Canyon is a city in, and the county seat of, Randall County, Texas, United States. The population was 14,836 at the 2020 census. It is part of the Amarillo, Texas, metropolitan statistical area. Canyon is the home of West Texas A&M University and Panhandle–Plains Historical Museum, and the outdoor musical drama Texas.

History
Canyon was founded by L.G. Conner. The JA Ranch is east of Canyon. An historic landmarked 47-foot tall statue of a cowboy, constructed in 1959, stands next to U.S. Route 60 in Canyon.

Geography
According to the United States Census Bureau, Canyon has a total area of , all land. The city itself lies in a valley that eventually becomes Palo Duro Canyon to the east.

Climate

Demographics

2020 census

As of the 2020 United States census, there were 14,836 people, 5,189 households, and 3,444 families residing in the city.

2010 census
At the 2010 census,  13,303 people, 5,185 households and 2,924 families resided in the city. The population density was 2687.47 per square mile (1,037.68/km2). The 5,611 housing units  averaged 1,133.54 per square mile (437.68/km2). The racial makeup of the city was 88.5% White, 2.4% African American, 0.7% Native American, 1.8% Asian, 0.1% Pacific Islander, 4.7% from other races, and 2% from two or more races. Hispanics or Latinos of any race were 15.7% of the population.

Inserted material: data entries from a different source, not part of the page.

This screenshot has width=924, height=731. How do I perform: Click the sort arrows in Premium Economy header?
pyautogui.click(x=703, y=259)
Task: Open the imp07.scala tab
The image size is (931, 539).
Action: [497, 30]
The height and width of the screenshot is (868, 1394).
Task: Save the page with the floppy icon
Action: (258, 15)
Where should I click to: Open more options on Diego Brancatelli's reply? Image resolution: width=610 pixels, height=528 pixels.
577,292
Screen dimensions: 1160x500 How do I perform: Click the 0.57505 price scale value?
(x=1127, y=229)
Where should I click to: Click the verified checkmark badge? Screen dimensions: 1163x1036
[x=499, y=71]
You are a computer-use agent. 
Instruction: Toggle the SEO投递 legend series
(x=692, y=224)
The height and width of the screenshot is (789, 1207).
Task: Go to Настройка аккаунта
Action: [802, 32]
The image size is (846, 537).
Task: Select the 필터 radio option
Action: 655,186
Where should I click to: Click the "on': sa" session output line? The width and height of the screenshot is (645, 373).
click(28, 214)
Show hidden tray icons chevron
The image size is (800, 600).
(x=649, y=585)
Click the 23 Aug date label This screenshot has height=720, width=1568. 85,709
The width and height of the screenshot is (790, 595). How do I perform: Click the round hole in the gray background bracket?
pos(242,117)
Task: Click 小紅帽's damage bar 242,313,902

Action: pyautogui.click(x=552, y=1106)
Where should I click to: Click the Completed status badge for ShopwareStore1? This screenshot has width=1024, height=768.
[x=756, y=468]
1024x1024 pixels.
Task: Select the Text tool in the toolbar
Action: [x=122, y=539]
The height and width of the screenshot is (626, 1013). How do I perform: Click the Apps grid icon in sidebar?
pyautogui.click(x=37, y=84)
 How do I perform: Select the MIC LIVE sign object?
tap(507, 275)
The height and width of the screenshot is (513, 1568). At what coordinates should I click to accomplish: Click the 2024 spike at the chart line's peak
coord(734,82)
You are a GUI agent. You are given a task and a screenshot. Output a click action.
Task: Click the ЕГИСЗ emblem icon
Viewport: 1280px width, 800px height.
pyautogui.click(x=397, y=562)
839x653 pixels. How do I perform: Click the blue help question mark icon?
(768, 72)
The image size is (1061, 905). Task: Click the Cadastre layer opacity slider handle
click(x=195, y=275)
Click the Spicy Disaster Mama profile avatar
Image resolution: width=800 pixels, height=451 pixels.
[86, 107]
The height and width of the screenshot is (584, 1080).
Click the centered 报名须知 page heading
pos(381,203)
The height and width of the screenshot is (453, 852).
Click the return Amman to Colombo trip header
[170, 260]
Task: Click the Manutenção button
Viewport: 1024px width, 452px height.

Of the 5,185 households, 27.8% had children under the age of 18 living with them, 42.5% were married couples living together, 10.2% had a female householder with no husband present, 3.6% had a male householder with no wife present, and 43.6% were not families. About 31.8% of all households were made up of individuals, and 8.9% had someone living alone who was 65 years of age or older. The average household size was 2.32 and the average family size was 2.99.

The population was distributed as 21.4% under the age of 18, 18.6% from 20 to 24, 22.3% from 25 to 44, 15.3% from 45 to 64, and 9.6% who were 65 years of age or older. The median age was 25 years. For every 100 females, there were 93.6 males. For every 100 females age 18 and over, there were 90.5 males.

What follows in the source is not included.